What is expected:
Copy every line of the entries that has the string "computer" in it.

Saved entries:
--*--

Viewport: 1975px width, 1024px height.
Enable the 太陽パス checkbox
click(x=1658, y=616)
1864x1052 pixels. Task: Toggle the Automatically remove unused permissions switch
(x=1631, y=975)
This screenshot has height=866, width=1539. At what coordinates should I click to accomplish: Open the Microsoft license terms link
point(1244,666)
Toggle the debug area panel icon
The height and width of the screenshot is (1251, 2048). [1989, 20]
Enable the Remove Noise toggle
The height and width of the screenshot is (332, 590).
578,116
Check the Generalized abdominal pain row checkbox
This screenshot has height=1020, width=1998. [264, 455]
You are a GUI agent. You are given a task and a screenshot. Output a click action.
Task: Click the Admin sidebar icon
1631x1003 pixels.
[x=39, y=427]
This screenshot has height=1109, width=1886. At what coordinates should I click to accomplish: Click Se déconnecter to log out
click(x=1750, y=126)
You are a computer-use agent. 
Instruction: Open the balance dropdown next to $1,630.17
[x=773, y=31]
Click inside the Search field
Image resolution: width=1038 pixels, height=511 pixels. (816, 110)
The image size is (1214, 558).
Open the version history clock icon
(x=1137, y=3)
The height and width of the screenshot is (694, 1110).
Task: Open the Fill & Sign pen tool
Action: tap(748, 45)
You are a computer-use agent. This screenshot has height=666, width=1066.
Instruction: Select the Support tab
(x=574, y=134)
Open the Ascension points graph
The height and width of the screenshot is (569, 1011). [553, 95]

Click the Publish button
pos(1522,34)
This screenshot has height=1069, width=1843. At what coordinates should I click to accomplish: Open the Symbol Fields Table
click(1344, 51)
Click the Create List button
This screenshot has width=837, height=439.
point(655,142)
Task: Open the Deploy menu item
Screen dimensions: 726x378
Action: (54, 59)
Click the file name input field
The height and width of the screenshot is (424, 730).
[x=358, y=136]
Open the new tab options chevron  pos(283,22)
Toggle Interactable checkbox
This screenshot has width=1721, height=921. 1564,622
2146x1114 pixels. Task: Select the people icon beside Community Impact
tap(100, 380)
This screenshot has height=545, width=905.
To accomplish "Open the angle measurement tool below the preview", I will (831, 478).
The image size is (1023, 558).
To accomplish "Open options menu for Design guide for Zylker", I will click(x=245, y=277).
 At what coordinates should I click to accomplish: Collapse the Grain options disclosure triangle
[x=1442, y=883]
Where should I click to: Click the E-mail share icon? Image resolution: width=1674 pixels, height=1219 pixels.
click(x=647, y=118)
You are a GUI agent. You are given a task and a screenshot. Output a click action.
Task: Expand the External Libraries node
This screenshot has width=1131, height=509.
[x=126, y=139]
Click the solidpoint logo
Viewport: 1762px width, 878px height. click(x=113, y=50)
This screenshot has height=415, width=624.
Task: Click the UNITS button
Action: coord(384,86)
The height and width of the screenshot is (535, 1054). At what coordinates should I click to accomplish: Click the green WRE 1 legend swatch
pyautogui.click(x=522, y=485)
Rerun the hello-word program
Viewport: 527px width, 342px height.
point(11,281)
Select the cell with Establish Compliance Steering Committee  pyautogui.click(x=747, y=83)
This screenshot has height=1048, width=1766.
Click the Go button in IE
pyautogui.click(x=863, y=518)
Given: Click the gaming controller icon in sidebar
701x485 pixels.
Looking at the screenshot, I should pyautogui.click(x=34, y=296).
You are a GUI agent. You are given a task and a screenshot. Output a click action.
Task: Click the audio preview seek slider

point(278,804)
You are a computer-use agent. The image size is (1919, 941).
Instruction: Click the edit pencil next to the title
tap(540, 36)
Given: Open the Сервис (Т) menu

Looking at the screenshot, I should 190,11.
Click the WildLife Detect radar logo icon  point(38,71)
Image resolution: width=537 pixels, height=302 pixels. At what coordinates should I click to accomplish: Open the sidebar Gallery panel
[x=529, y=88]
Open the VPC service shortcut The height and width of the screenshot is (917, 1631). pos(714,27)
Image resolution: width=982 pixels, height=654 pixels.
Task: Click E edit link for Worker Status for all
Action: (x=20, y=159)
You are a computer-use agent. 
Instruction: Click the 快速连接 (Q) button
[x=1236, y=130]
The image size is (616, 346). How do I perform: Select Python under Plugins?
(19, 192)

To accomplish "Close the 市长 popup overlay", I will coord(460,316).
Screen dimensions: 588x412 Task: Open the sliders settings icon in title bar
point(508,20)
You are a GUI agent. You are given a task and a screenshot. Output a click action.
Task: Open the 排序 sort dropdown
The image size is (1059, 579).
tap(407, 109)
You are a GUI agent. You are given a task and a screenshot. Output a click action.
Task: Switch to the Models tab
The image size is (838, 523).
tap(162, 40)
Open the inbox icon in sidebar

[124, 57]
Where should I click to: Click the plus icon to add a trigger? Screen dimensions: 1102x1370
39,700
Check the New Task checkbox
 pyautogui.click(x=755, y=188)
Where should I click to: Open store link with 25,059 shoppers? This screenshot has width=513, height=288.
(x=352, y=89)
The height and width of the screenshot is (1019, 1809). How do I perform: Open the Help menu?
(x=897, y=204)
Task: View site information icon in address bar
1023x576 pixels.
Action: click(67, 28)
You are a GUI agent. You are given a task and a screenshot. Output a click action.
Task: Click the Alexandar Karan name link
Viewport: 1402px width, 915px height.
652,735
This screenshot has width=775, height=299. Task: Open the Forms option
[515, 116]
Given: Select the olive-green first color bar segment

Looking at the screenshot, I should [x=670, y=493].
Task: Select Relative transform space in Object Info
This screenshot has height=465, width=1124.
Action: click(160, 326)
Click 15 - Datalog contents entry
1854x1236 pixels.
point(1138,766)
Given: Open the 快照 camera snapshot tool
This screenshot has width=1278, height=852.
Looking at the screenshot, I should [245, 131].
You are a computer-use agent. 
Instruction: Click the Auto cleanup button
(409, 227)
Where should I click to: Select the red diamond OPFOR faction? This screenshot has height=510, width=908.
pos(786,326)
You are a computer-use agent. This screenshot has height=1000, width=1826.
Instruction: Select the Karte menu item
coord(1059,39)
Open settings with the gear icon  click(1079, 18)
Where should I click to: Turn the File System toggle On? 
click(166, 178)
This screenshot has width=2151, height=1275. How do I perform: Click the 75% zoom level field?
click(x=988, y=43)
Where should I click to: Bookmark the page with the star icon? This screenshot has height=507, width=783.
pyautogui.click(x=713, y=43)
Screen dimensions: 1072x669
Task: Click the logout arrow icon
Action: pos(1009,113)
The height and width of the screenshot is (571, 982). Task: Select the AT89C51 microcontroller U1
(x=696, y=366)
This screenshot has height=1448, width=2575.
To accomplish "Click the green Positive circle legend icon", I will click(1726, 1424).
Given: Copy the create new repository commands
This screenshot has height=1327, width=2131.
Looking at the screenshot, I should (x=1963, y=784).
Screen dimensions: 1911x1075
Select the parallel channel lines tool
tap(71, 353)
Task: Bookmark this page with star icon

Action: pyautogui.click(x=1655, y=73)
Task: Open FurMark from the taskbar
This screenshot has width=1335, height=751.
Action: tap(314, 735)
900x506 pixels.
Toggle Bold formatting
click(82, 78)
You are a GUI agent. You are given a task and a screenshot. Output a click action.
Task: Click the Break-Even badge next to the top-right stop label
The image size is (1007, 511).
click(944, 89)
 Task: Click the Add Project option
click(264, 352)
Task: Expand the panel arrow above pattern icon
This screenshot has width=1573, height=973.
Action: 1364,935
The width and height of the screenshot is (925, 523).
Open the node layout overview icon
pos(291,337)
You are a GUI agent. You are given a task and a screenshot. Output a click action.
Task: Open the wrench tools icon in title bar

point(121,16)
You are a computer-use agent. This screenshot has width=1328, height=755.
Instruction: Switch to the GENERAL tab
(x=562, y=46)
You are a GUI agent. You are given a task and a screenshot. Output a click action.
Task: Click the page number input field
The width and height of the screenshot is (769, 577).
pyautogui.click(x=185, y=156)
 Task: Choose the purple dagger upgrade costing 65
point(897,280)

--*--

Output of the exercise:
You are a computer-use agent. 
You are a computer-use agent. This screenshot has height=666, width=1066.
You are a computer-use agent. The image size is (1919, 941).
You are a computer-use agent. 
You are a computer-use agent. 
You are a computer-use agent. This screenshot has height=1000, width=1826.
You are a computer-use agent. This screenshot has width=1328, height=755.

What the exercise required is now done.